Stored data
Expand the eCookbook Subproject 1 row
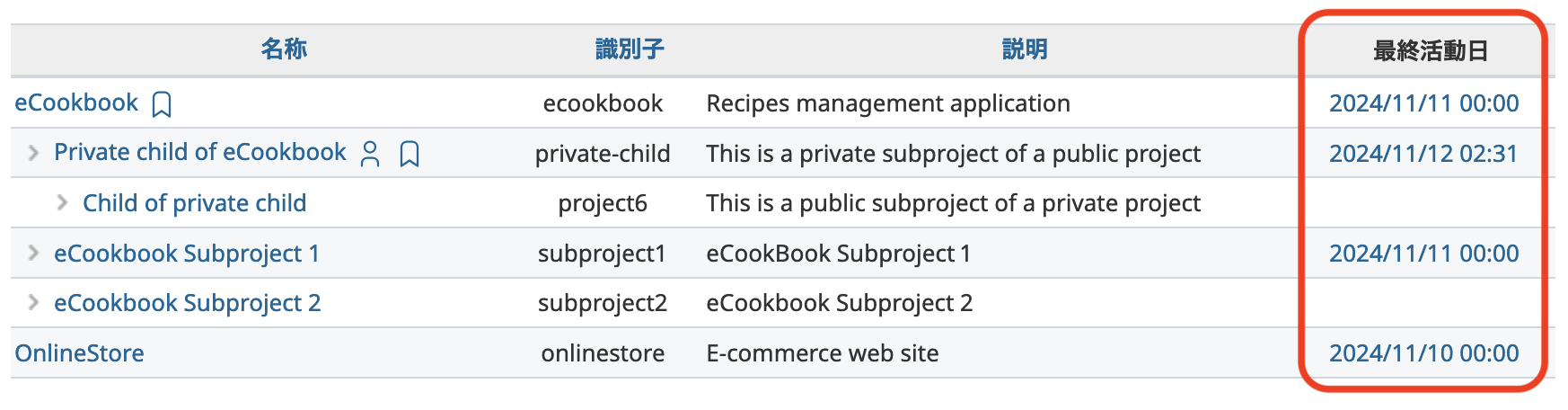Image resolution: width=1568 pixels, height=410 pixels. click(33, 253)
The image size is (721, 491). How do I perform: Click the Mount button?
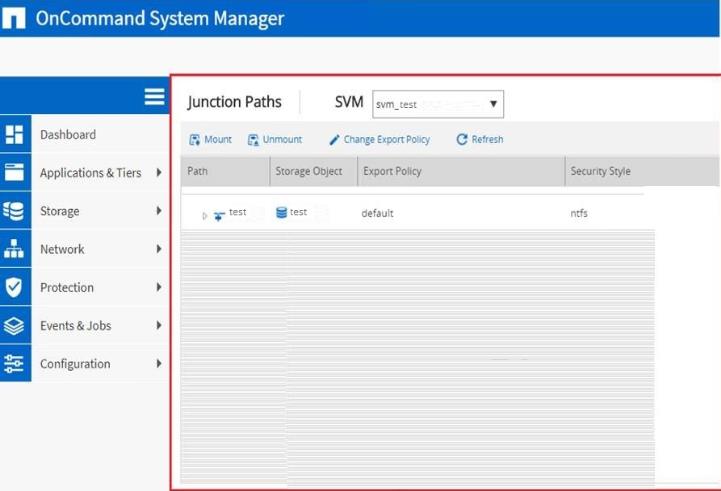coord(210,140)
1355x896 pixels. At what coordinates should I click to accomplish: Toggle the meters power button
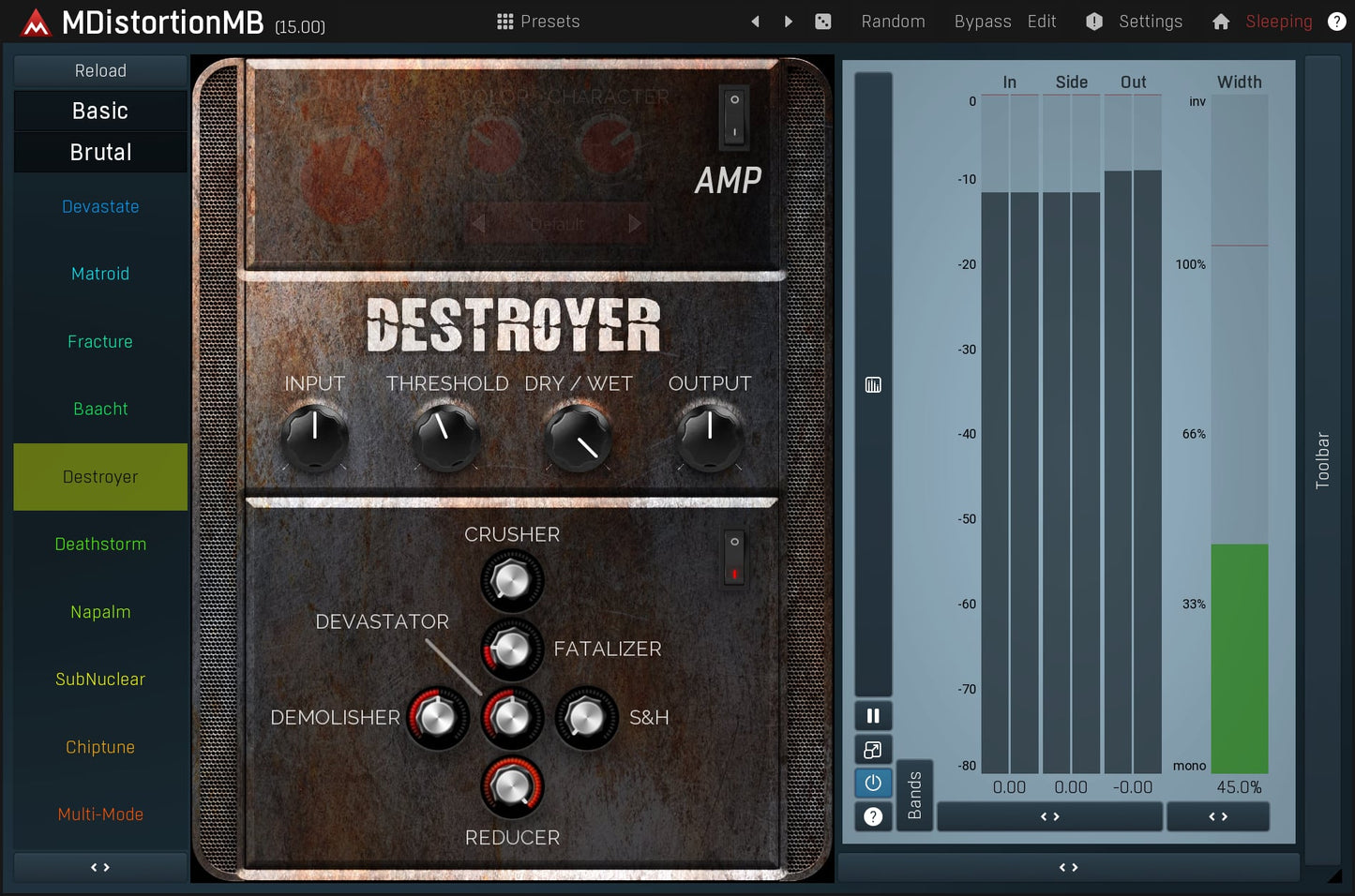click(872, 783)
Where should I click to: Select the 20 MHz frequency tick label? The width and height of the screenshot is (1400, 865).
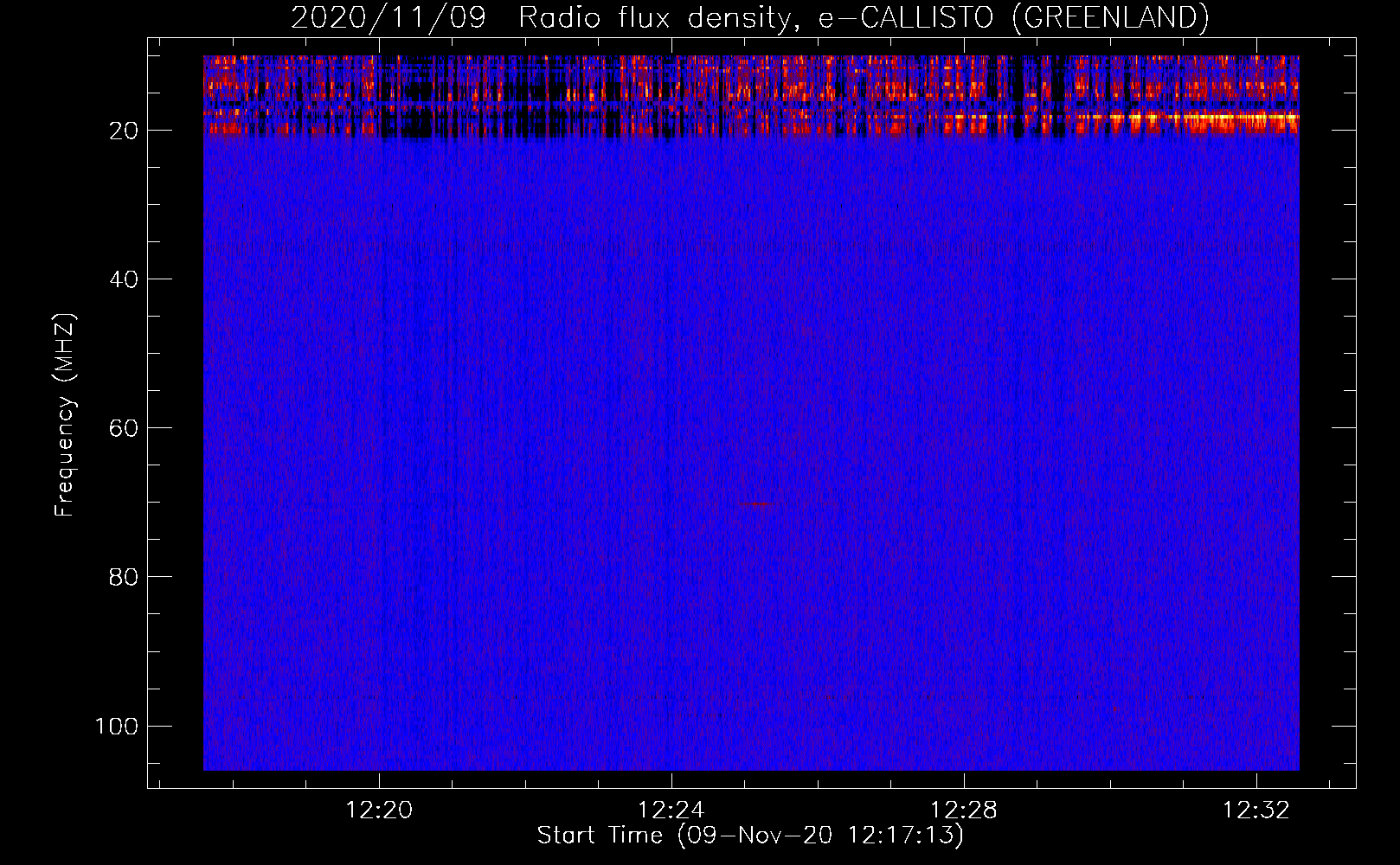click(x=124, y=131)
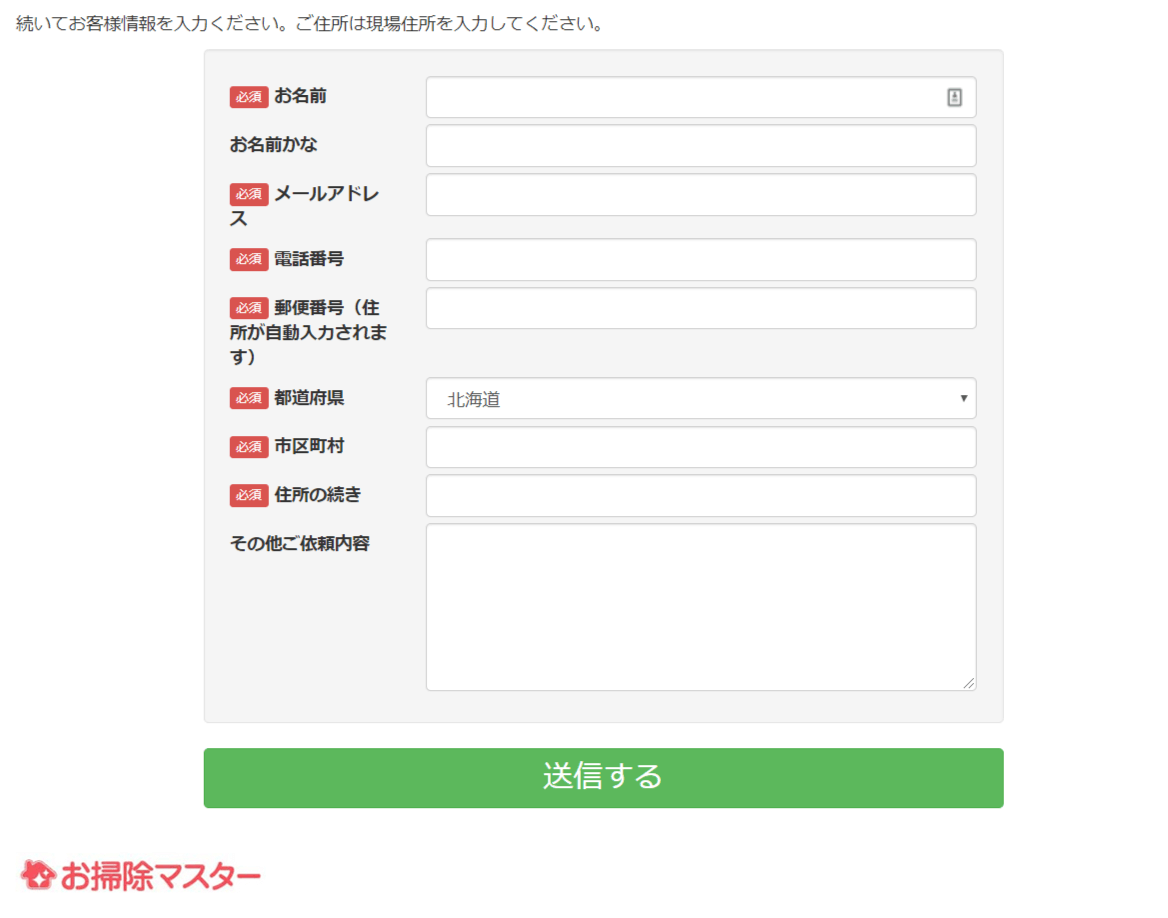Focus the 住所の続き input field
1168x918 pixels.
tap(700, 496)
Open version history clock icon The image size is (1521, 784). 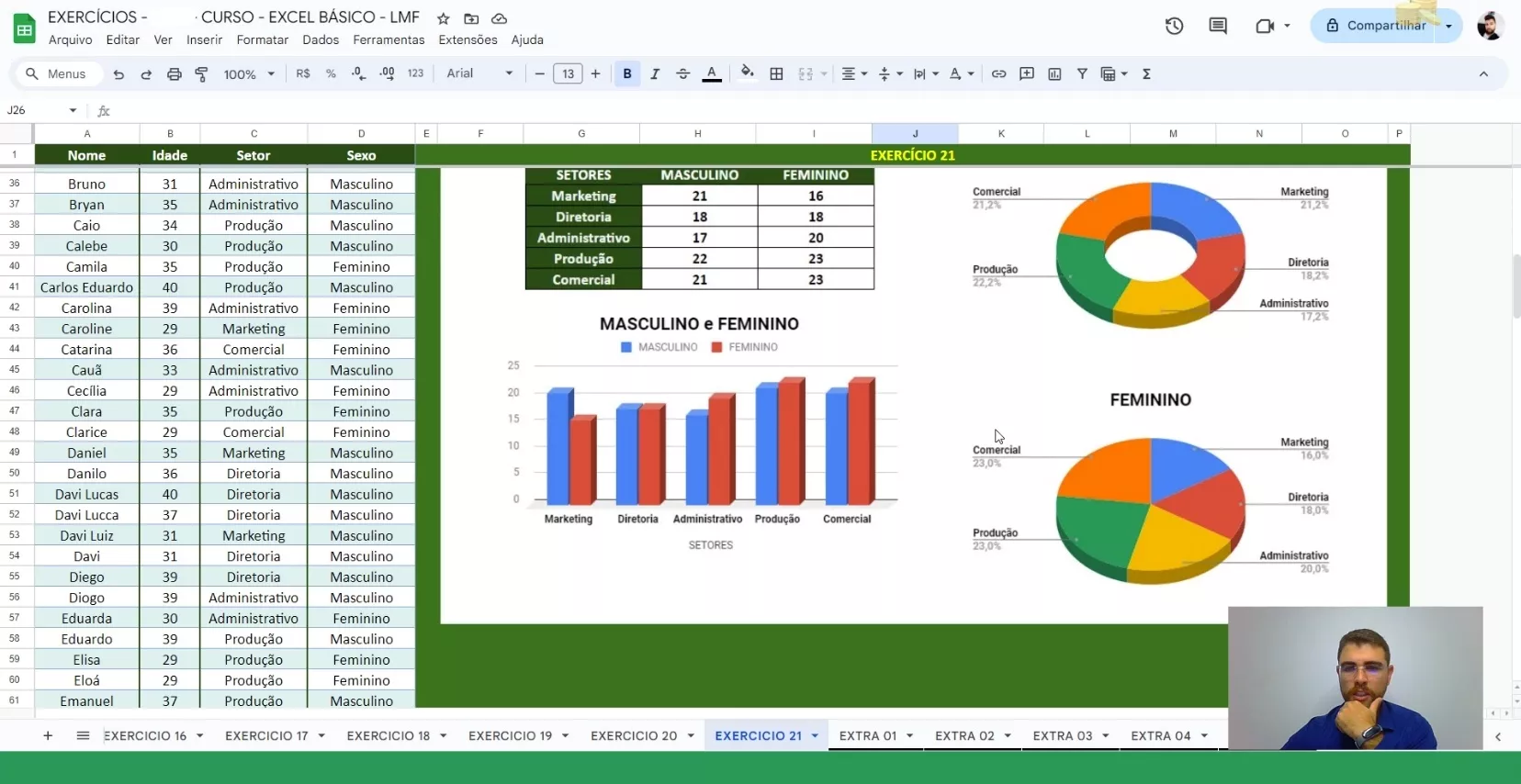(1174, 26)

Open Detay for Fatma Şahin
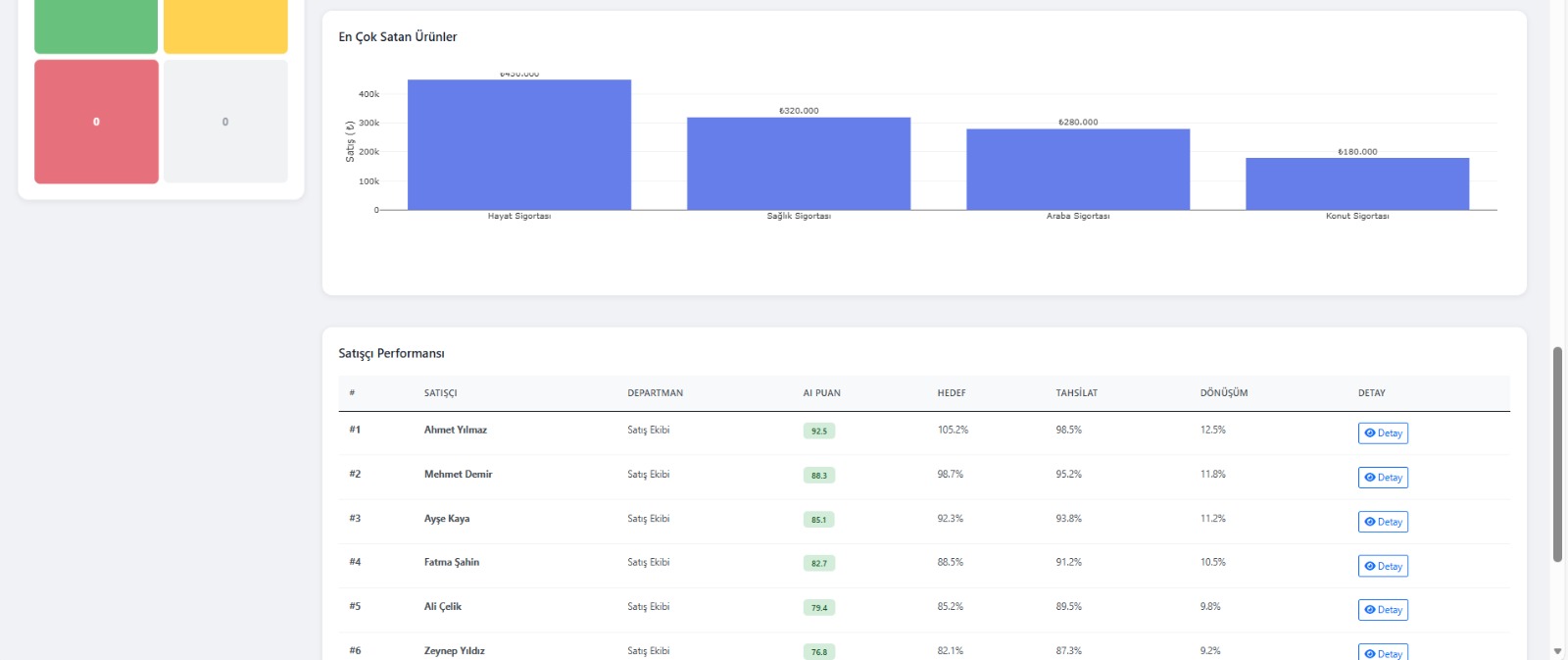click(x=1383, y=566)
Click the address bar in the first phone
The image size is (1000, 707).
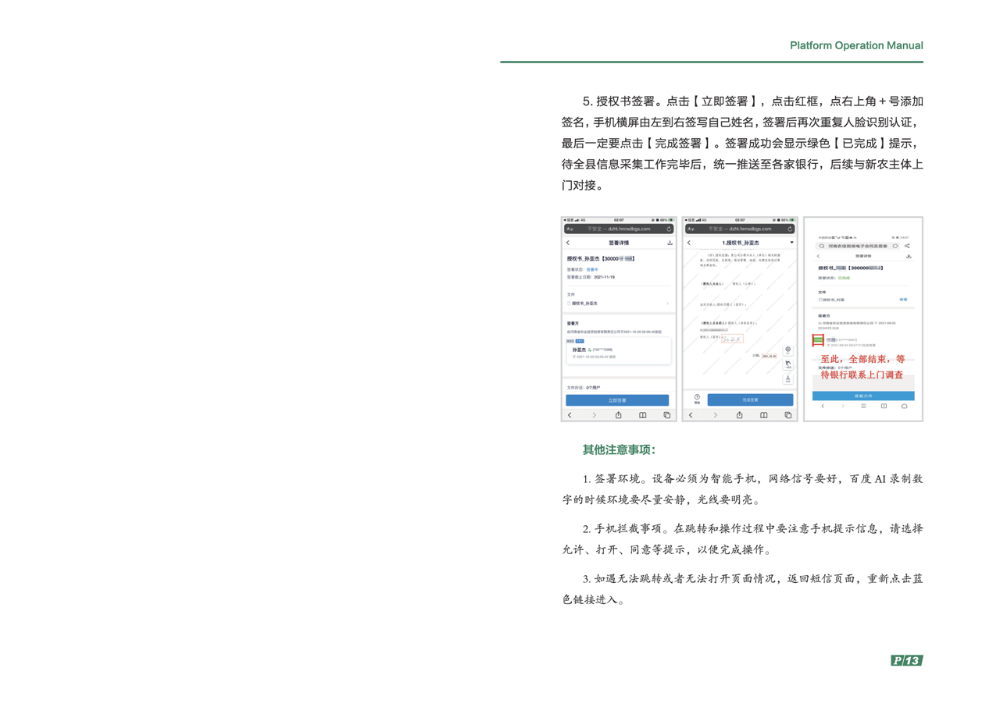point(617,229)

WHAT TO WORK ON → The required answer is the lines from the one that contains "Open Detay for Fatma Şahin" through the last line of the records, restated word for word, with every picture dropped.

WRITTEN SOLUTION →
Open Detay for Fatma Şahin
click(x=1383, y=566)
Click the address bar in the first phone
The image size is (1000, 707).
point(617,229)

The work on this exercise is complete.